Question 1: Can a Christian lose the Holy Spirit (and salvation)?
The simple answer here is “no”. It is important, first of all, to draw a distinction between the work of the Holy Spirit before and after Jesus. In the Old Testament, the presence of God’s spirit represented his power and endorsement on a chosen leader for Israel (prophet, priest, or king)—and it would come and go. It was God’s way of saying “This is my guy, I am working and leading through him”. God is here choosing a new king and so the Spirit of the Lord leaves Saul and anoints David (16:13).
In the New Testament, we see a shift when Jesus promises to send the Holy Spirit on all his followers after he departs (John 16:7, Acts 2:33). The Spirit is spoken of in the New Testament as a promise (Gal. 3:14), a seal (Eph. 1:13), and a guarantee of what is to come (2 Cor. 1:22). To put it simply, the Holy Spirit was a temporary presence on leadership in the Old Testament, while he is now a permanent presence on every believer.
Question 2: How can God send harmful, tormenting spirits on people?
While this is a troubling idea to consider, it is not the only time we read of an account like this. The story of Job, for instance, records his torment by a harmful spirit as well (and not just any spirit, Satan himself). Yet the book of Job allows us to peek behind the curtain to understand such situations a little better.

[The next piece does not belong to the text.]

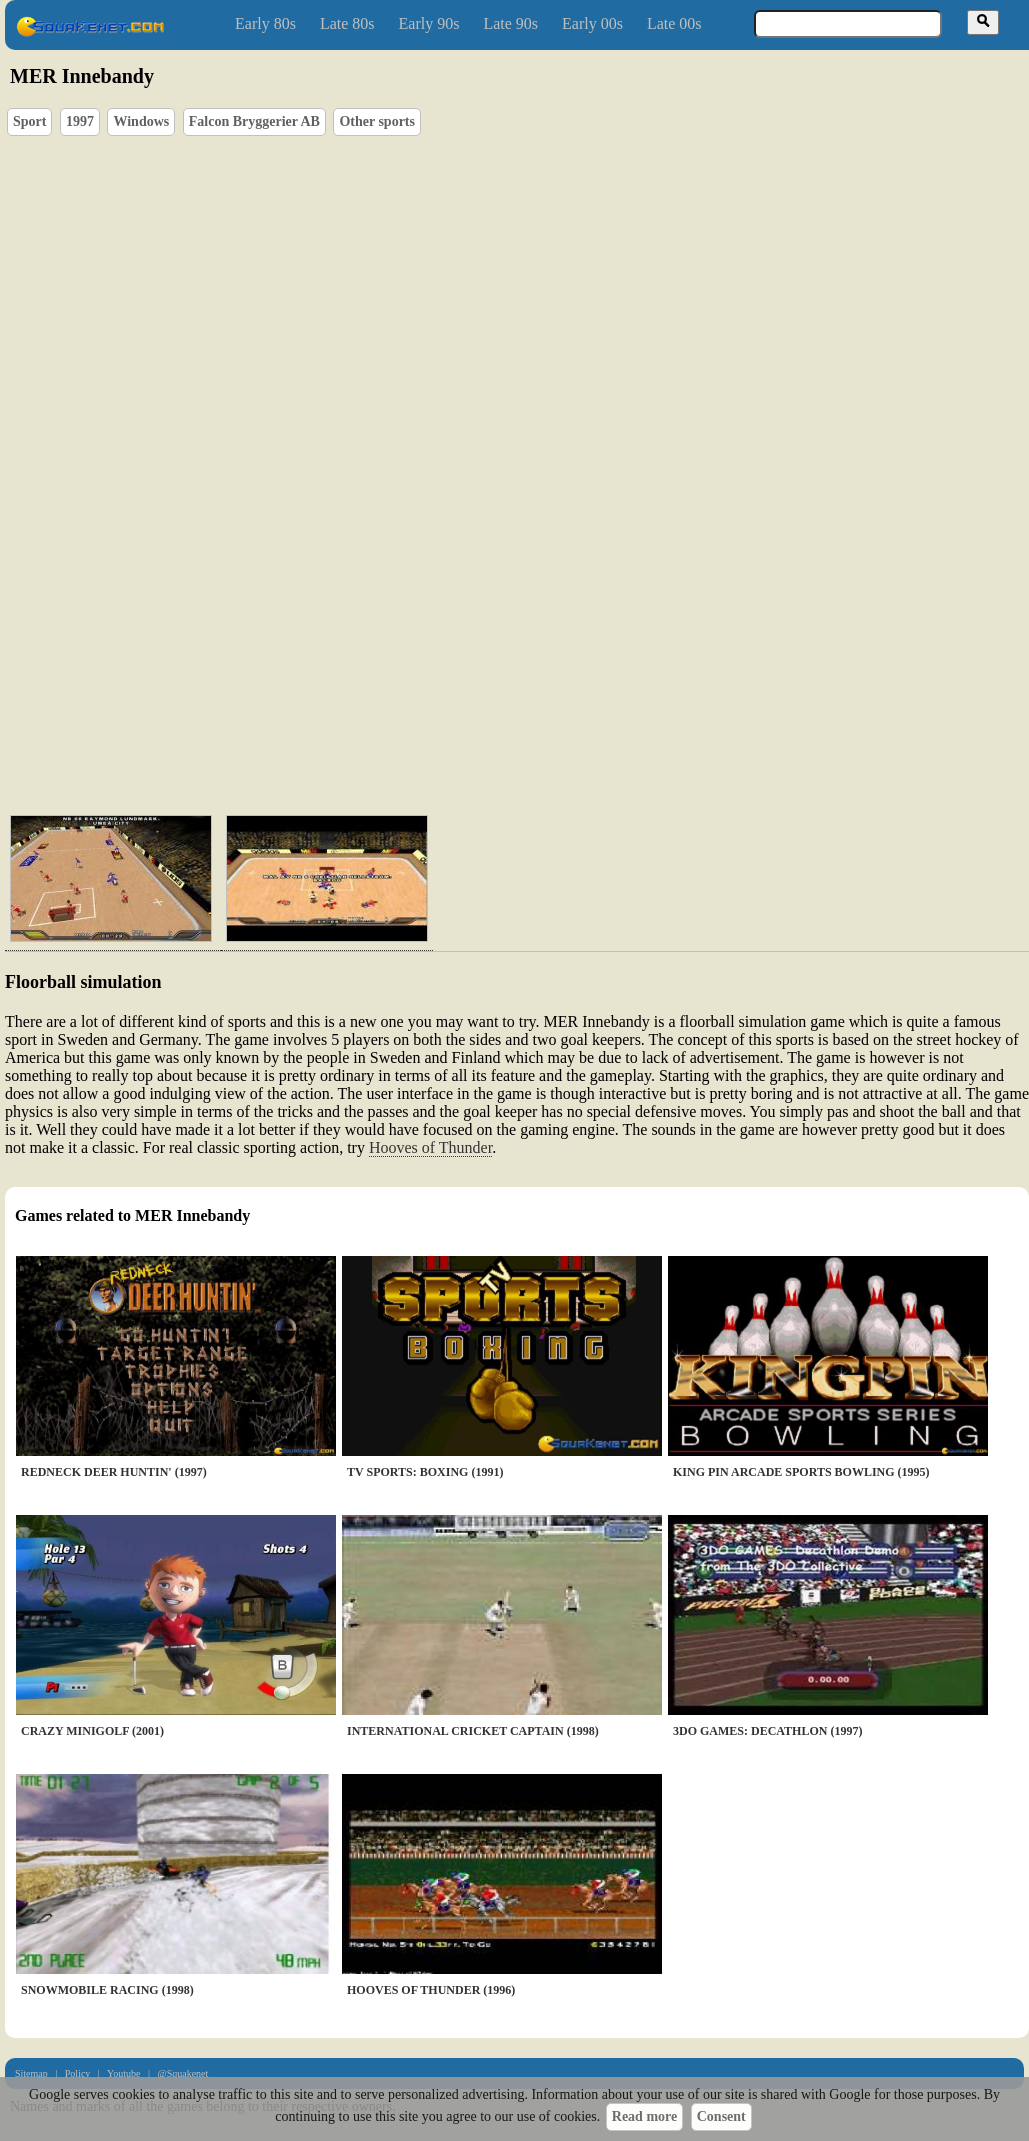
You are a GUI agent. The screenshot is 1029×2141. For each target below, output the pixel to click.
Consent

First, it shows us that God does not “sic” demons on us like a pack of dogs, rather he at times gives them freedom to act. In this way, God is not an active accomplice to any evil done.
Second, it shows us that God is sovereign over the entire universe, Satan and the demons included. This should give us great peace in knowing that the evil forces of the spiritual realm cannot take an inch more than God gives them in his wisdom and sovereignty.